> PROBLEM REQUIREMENTS
Please restate exactly the lines from the one holding "Task: Click the info icon beside SMTP Server" to the end of the material, including both ends and excluding every picture.

> MATERIAL PROVIDED
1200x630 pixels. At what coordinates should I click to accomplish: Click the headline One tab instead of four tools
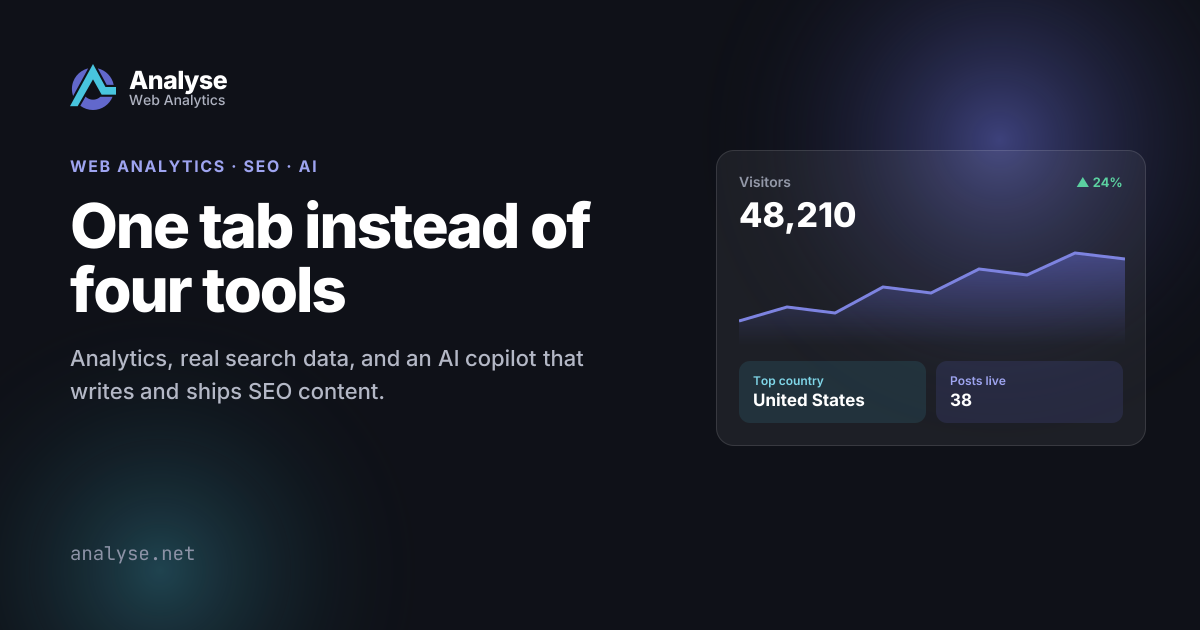pyautogui.click(x=330, y=257)
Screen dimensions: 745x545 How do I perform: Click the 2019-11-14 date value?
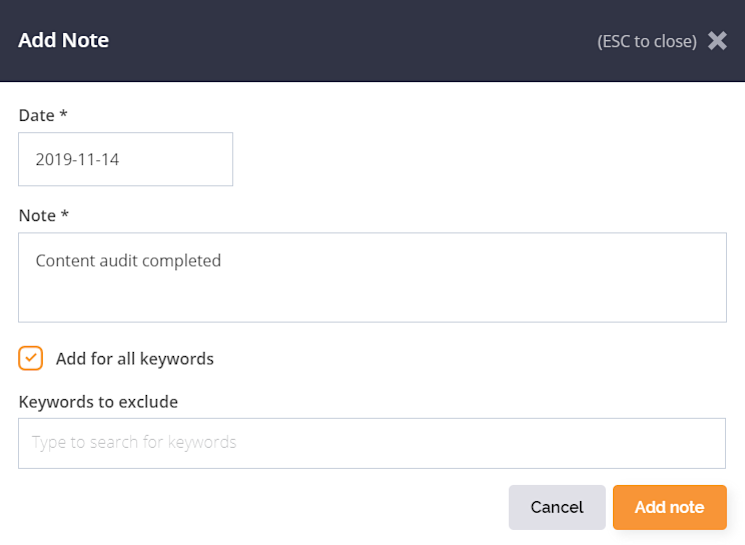77,159
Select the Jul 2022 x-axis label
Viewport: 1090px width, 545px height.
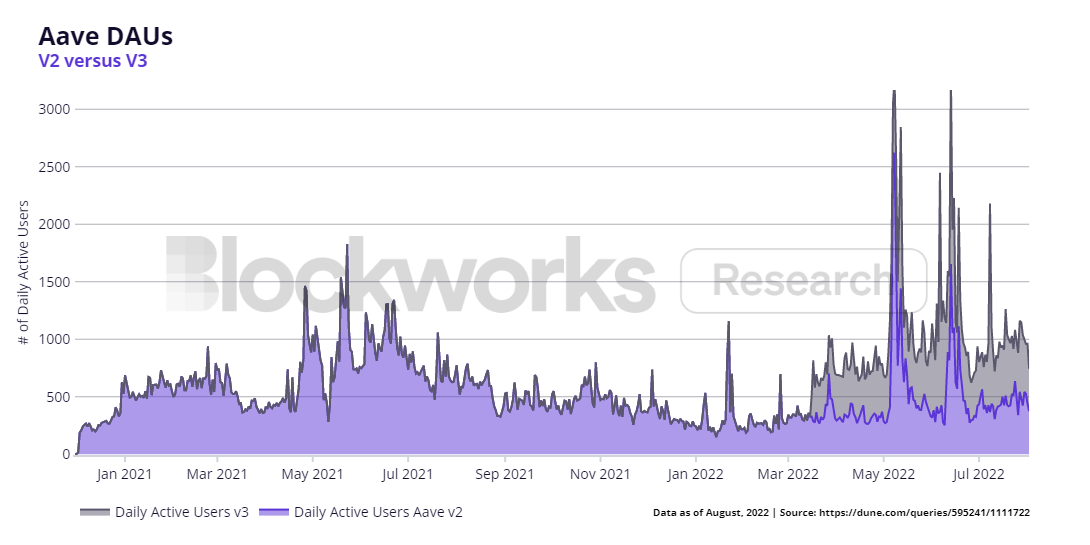coord(977,473)
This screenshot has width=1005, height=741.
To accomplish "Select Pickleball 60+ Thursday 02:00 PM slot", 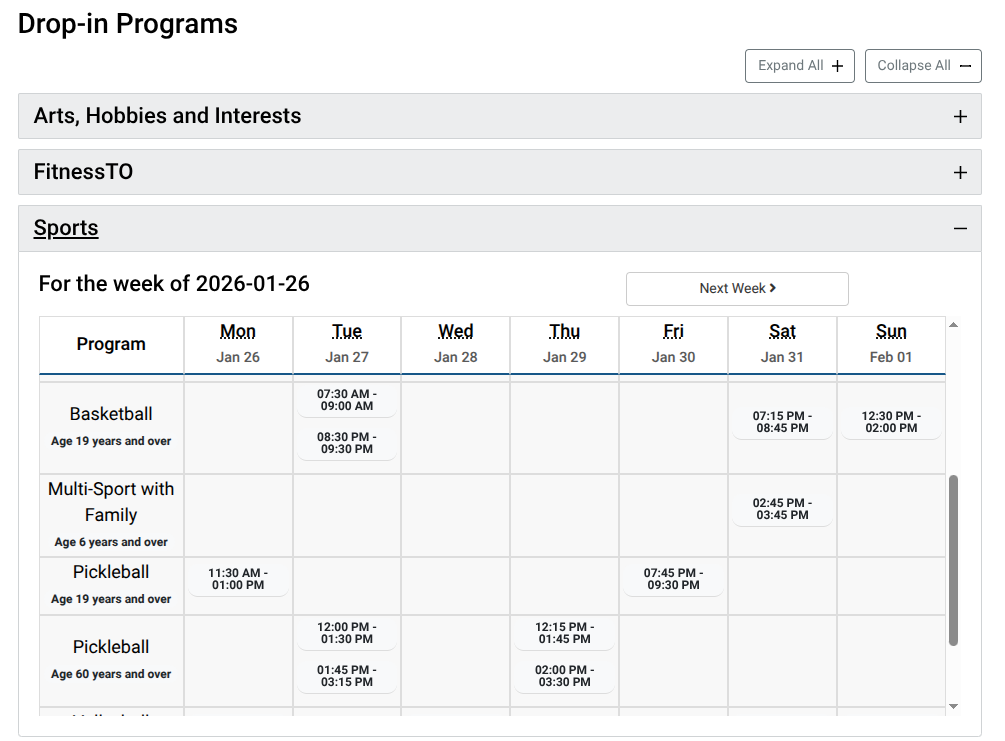I will 564,676.
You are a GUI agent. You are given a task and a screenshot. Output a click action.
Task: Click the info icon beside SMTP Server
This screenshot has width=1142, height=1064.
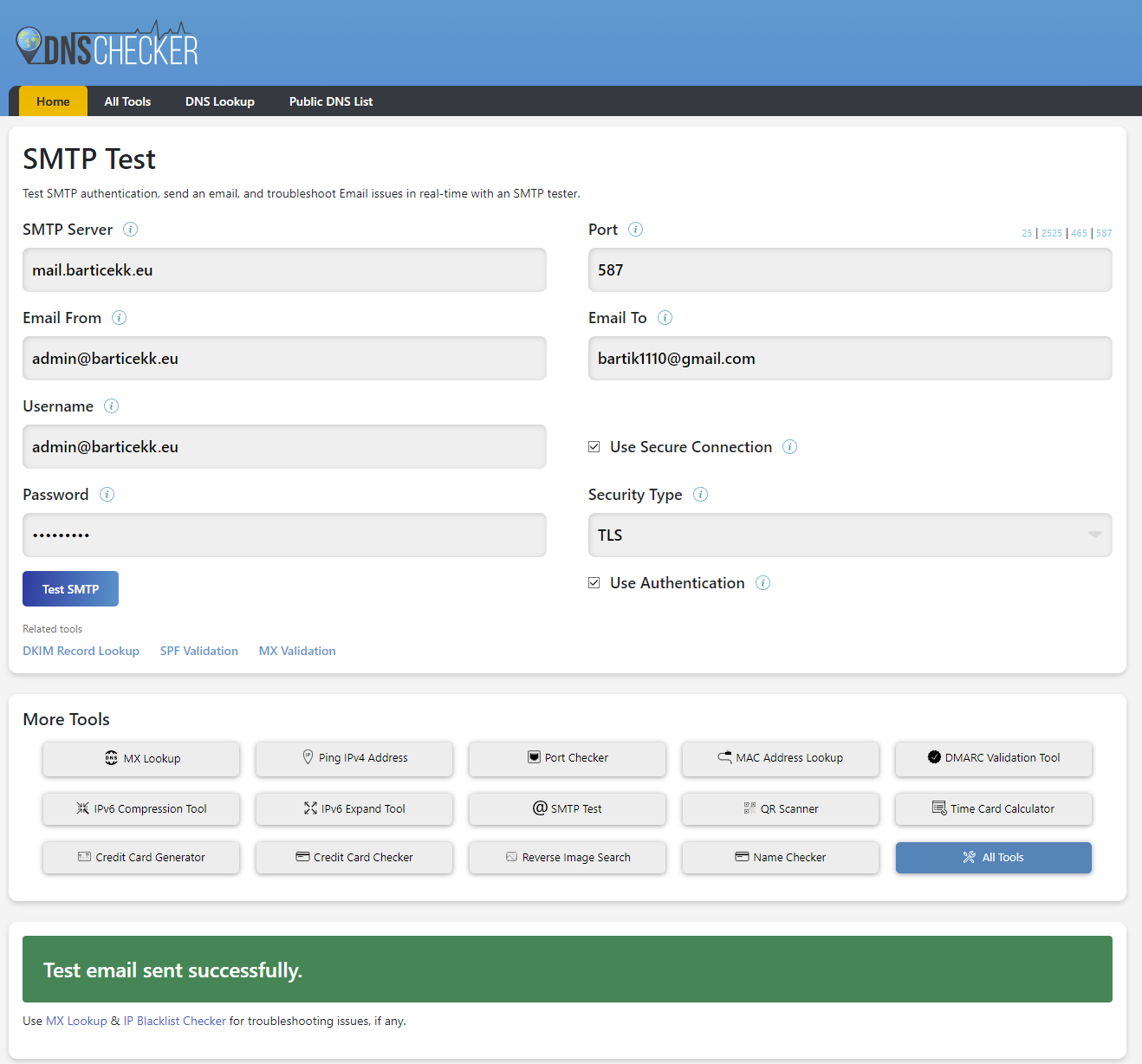pyautogui.click(x=130, y=230)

> ANSWER TO THE EXERCISE
Task: Click the info icon beside SMTP Server
This screenshot has width=1142, height=1064.
pyautogui.click(x=130, y=230)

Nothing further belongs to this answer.